Stored records:
-*-
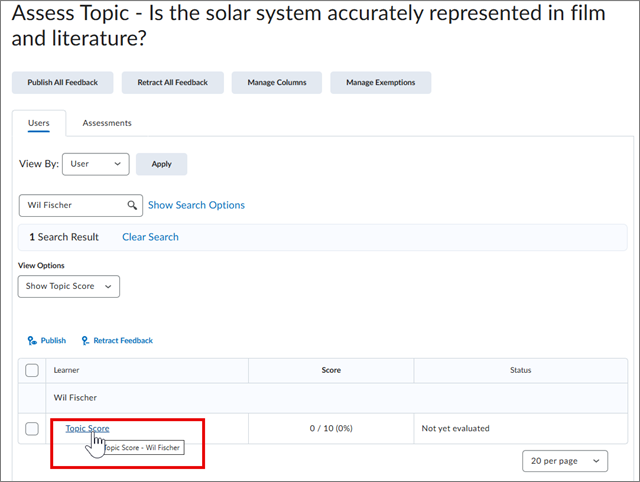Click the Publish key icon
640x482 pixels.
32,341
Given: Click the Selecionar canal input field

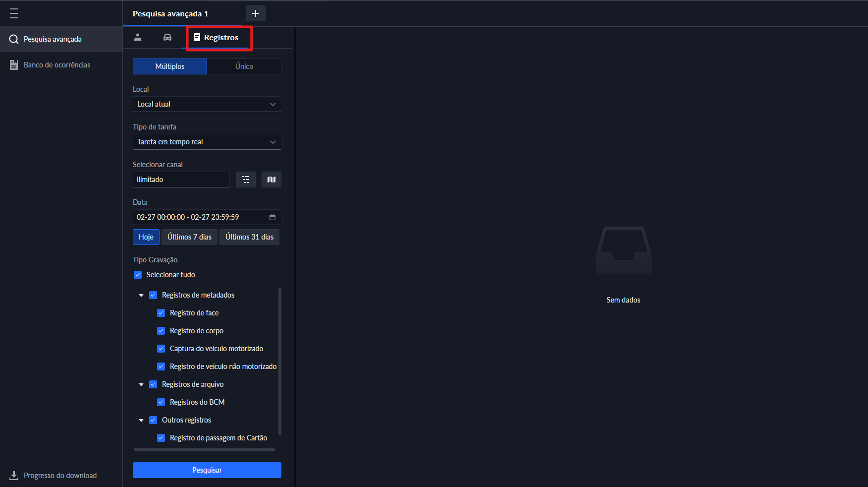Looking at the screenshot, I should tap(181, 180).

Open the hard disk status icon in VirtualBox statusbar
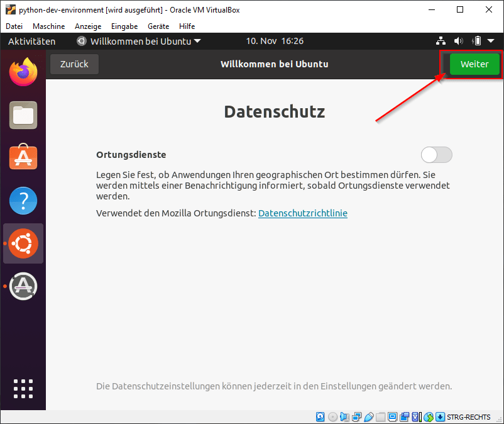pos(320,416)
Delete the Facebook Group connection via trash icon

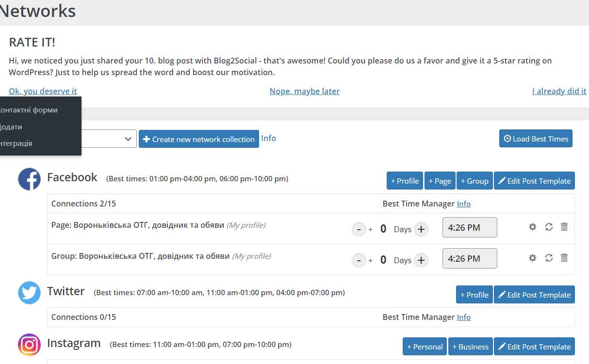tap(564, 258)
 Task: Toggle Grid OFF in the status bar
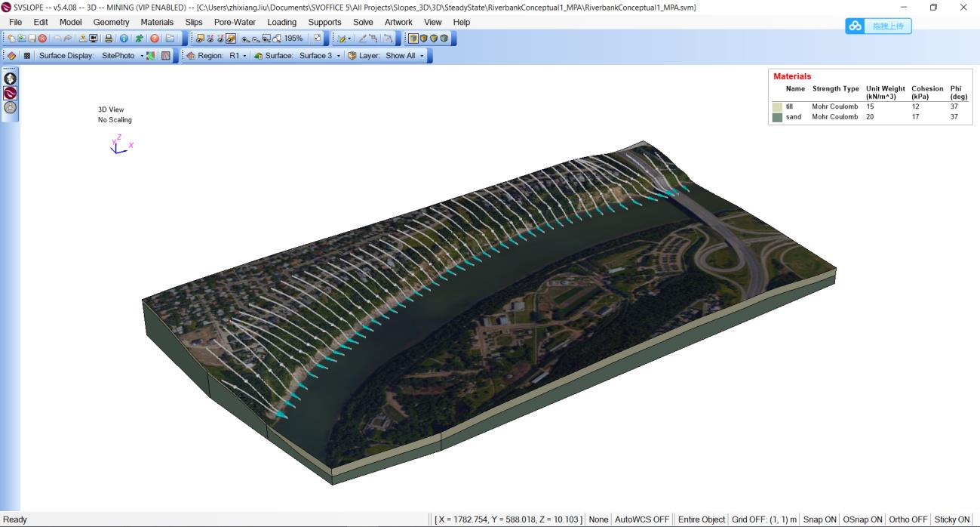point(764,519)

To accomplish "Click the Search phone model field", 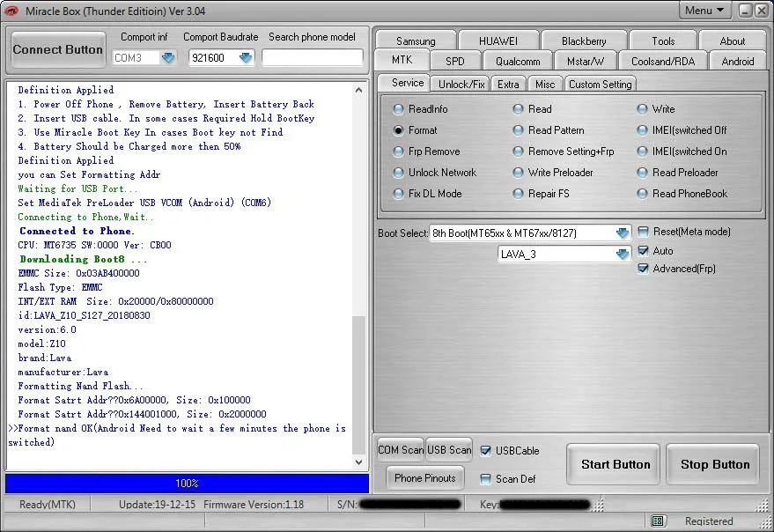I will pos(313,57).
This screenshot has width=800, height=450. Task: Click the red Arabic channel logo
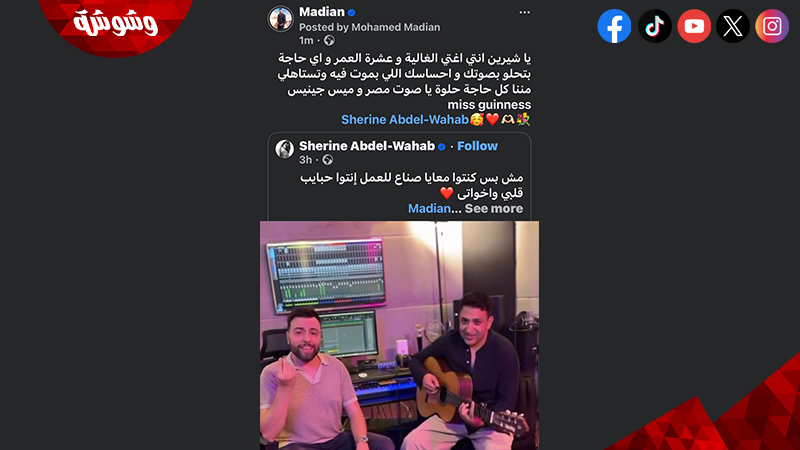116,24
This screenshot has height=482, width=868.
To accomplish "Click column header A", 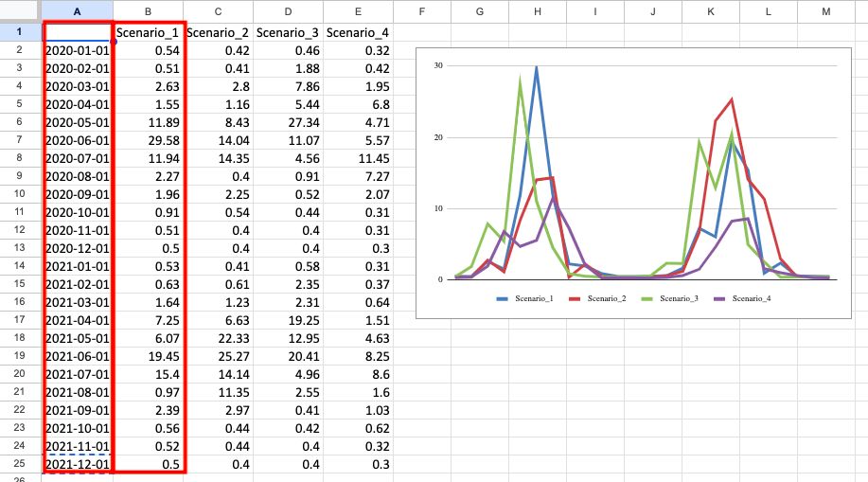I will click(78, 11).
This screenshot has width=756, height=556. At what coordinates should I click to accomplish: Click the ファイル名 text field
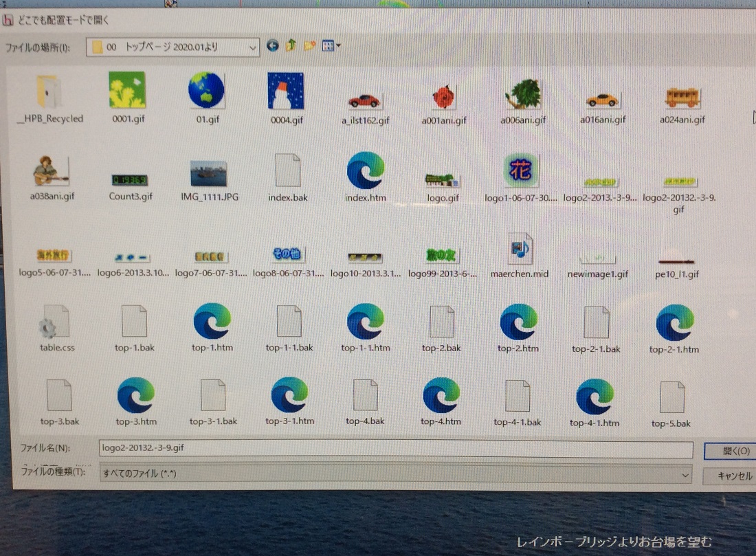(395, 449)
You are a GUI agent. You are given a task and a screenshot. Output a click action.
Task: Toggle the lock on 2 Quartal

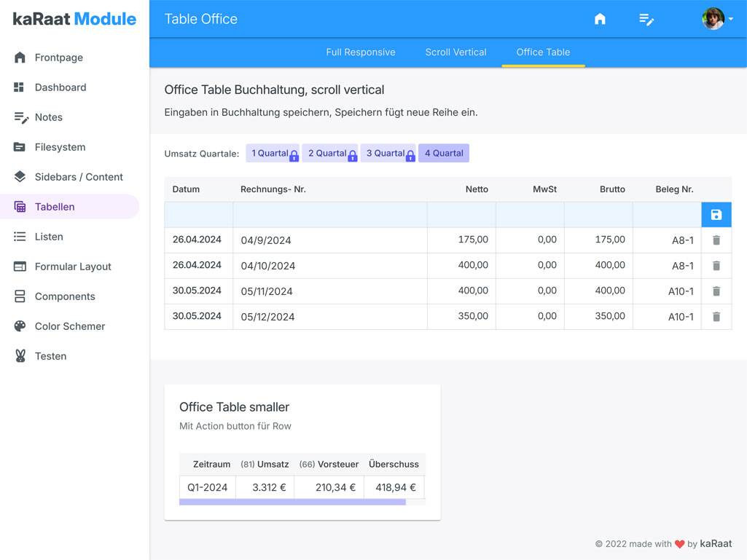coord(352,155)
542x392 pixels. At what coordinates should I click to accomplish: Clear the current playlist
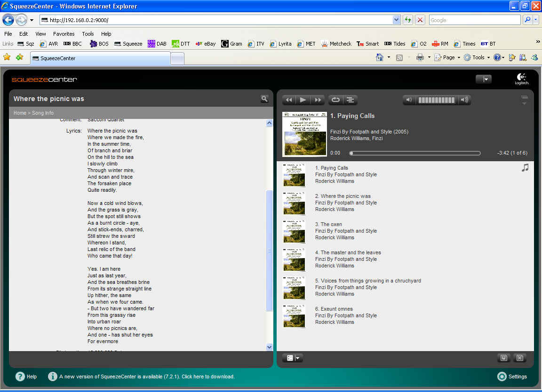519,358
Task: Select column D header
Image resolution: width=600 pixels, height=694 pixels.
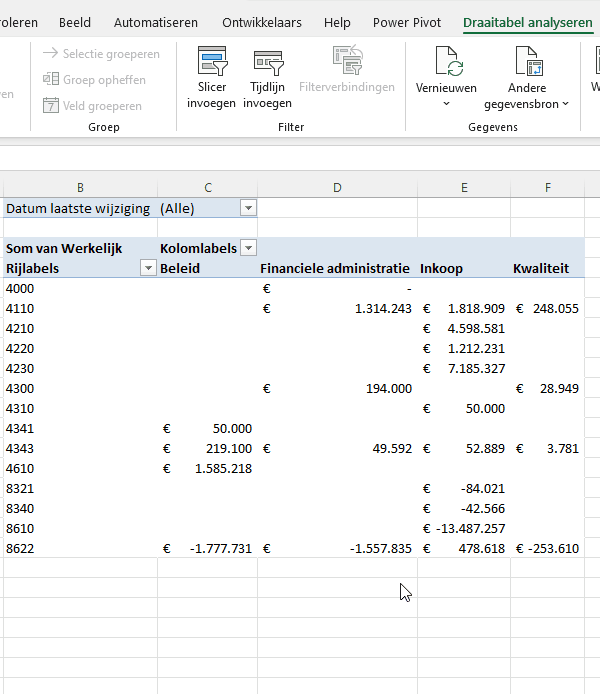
-*-
→ **What to work on**
Only the lines from the line that contains "This screenshot has width=756, height=556." through the end of the entries are to be written out, exactly and without pictures, both ends included.

→ **Answer to this problem**
This screenshot has width=756, height=556. At what coordinates should I click to accomplish: Click the ファイル名 text field
(395, 449)
You are a GUI agent. You are given a task and a screenshot. Output a click action.
Task: Toggle the lock on 2 Quartal

coord(352,155)
542x392 pixels. At what coordinates should I click to accomplish: Clear the current playlist
519,358
Task: Select column D header
Image resolution: width=600 pixels, height=694 pixels.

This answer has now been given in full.